• **Problem**
Start at the line in the entries below that contains "Image resolution: width=561", stop at the line that contains "Task: Open 阅读模式 reading mode", and output exactly the lines in that span, both ends included.

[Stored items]
..........

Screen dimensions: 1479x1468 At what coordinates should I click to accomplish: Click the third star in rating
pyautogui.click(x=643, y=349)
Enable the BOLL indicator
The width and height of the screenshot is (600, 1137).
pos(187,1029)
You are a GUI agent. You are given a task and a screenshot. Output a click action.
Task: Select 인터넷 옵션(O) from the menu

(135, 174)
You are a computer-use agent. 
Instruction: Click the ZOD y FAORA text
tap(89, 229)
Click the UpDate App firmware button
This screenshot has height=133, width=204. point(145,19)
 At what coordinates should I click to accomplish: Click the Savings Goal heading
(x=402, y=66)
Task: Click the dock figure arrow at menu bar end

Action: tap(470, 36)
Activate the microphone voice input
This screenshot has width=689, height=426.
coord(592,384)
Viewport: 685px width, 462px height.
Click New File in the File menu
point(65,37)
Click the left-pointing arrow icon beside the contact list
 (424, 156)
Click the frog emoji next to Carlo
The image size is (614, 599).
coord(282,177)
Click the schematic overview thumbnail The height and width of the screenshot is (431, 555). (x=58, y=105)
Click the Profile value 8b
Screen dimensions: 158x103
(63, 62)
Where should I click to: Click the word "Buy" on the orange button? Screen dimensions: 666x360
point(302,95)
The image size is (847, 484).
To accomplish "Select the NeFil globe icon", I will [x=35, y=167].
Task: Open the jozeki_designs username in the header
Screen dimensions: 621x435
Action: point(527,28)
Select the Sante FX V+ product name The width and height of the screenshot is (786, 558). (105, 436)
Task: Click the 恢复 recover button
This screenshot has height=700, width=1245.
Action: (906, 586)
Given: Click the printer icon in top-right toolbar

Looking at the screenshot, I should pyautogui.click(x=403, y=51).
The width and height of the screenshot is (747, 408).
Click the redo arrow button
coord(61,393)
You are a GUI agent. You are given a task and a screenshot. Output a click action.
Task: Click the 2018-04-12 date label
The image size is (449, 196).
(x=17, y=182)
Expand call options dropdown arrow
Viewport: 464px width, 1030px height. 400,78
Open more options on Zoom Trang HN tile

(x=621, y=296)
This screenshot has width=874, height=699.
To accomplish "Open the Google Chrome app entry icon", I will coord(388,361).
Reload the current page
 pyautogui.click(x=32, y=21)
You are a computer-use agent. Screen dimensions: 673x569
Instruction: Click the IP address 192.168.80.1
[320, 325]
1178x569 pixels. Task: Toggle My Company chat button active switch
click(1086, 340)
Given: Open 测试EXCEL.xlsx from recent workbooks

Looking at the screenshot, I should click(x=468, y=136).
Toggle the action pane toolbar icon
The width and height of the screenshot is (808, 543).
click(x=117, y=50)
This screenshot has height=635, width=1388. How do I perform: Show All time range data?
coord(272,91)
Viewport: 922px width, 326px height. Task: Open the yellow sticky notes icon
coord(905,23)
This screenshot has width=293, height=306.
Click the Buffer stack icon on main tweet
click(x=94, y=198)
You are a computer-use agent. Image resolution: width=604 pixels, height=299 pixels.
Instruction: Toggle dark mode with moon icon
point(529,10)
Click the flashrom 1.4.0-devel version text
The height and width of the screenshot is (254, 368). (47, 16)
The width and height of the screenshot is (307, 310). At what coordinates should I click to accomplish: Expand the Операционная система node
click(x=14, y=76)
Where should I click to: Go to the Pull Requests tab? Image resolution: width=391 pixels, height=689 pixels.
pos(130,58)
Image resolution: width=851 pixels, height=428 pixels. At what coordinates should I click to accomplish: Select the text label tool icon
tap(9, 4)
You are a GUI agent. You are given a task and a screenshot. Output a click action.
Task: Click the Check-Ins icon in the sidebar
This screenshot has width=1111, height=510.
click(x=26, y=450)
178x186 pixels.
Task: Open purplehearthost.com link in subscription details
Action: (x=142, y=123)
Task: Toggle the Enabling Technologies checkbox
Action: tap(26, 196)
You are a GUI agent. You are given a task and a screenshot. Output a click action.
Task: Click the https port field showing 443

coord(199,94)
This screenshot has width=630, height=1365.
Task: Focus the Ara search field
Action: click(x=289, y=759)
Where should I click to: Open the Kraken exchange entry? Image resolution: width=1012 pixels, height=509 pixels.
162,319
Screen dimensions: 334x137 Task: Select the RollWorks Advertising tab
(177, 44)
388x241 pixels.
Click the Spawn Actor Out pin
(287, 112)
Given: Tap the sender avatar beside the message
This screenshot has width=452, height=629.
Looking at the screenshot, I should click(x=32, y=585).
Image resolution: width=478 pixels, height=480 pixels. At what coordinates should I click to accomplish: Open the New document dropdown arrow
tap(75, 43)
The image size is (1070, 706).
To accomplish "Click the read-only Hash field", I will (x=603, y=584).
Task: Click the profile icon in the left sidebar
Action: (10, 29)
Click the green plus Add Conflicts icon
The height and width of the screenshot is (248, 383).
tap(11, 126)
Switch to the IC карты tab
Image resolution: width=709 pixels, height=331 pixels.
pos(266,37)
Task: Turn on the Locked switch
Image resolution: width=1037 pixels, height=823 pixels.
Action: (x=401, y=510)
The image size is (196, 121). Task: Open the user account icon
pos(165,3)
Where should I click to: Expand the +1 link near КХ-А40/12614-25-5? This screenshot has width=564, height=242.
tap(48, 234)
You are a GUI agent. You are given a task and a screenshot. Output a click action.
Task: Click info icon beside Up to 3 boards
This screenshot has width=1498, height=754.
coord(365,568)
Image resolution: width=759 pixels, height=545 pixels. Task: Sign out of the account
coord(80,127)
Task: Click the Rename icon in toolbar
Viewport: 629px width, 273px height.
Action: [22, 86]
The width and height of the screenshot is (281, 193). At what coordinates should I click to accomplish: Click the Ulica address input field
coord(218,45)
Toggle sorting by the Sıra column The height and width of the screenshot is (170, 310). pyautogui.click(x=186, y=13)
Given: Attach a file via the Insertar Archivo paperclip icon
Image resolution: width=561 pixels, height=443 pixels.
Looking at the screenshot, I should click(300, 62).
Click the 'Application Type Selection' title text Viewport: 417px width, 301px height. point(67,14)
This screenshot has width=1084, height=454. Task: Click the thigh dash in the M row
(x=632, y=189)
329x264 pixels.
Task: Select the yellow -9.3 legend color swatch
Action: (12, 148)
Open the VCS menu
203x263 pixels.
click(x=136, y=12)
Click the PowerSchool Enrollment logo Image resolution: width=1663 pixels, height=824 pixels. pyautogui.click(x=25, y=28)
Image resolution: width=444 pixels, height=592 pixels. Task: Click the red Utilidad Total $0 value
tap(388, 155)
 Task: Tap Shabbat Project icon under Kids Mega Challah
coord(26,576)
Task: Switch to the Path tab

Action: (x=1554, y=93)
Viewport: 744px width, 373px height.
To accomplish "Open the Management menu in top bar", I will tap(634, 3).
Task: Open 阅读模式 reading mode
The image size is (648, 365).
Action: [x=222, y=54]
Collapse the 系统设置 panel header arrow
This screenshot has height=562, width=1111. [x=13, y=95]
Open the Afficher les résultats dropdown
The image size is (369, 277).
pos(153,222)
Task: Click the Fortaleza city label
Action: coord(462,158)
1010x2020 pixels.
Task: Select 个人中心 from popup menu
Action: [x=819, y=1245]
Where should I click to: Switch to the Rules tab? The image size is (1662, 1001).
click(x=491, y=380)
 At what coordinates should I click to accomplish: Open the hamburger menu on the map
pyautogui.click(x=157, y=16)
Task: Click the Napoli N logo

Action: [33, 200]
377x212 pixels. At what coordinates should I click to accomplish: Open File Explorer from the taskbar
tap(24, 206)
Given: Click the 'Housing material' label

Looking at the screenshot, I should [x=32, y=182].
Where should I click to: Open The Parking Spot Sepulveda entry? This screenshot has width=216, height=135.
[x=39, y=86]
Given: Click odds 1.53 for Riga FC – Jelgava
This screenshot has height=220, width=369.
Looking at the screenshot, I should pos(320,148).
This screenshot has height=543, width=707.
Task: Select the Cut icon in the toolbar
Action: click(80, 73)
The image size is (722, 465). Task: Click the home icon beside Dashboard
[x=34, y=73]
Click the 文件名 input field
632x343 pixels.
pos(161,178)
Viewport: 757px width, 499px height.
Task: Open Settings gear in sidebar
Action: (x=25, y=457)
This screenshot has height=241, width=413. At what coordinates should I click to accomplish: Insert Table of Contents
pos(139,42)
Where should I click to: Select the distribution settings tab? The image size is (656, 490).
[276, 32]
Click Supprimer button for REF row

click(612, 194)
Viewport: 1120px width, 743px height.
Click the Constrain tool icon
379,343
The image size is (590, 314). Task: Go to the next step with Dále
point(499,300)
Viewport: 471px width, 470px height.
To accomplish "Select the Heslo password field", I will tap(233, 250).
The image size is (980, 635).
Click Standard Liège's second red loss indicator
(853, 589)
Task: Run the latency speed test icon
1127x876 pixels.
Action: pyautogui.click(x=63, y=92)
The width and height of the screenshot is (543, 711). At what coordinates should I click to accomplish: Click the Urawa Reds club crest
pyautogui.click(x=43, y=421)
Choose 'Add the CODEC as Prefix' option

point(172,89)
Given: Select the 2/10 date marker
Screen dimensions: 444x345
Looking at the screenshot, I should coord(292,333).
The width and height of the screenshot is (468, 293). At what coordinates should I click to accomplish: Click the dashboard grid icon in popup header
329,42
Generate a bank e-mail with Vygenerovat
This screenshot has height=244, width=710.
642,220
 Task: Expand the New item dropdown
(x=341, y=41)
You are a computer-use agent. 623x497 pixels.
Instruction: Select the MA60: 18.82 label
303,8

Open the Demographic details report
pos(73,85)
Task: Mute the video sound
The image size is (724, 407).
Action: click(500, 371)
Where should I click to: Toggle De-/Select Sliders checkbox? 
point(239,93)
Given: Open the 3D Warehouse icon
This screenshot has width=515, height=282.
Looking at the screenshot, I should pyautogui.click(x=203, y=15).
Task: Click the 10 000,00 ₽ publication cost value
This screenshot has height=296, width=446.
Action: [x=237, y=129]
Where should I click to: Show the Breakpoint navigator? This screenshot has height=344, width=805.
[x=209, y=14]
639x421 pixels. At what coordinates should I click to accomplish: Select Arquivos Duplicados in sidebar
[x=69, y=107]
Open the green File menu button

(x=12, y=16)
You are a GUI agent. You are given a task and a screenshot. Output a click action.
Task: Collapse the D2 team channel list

..........

• **Response to the task**
Image resolution: width=561 pixels, height=443 pixels.
Looking at the screenshot, I should click(300, 62).
Click the 'Application Type Selection' title text Viewport: 417px width, 301px height. point(67,14)
This screenshot has width=1084, height=454. Task: Click the thigh dash in the M row
(x=632, y=189)
329x264 pixels.
Task: Select the yellow -9.3 legend color swatch
Action: (12, 148)
Open the VCS menu
203x263 pixels.
click(x=136, y=12)
Click the PowerSchool Enrollment logo Image resolution: width=1663 pixels, height=824 pixels. pyautogui.click(x=25, y=28)
Image resolution: width=444 pixels, height=592 pixels. Task: Click the red Utilidad Total $0 value
tap(388, 155)
 Task: Tap Shabbat Project icon under Kids Mega Challah
coord(26,576)
Task: Switch to the Path tab

Action: (x=1554, y=93)
Viewport: 744px width, 373px height.
To accomplish "Open the Management menu in top bar", I will tap(634, 3).
Task: Open 阅读模式 reading mode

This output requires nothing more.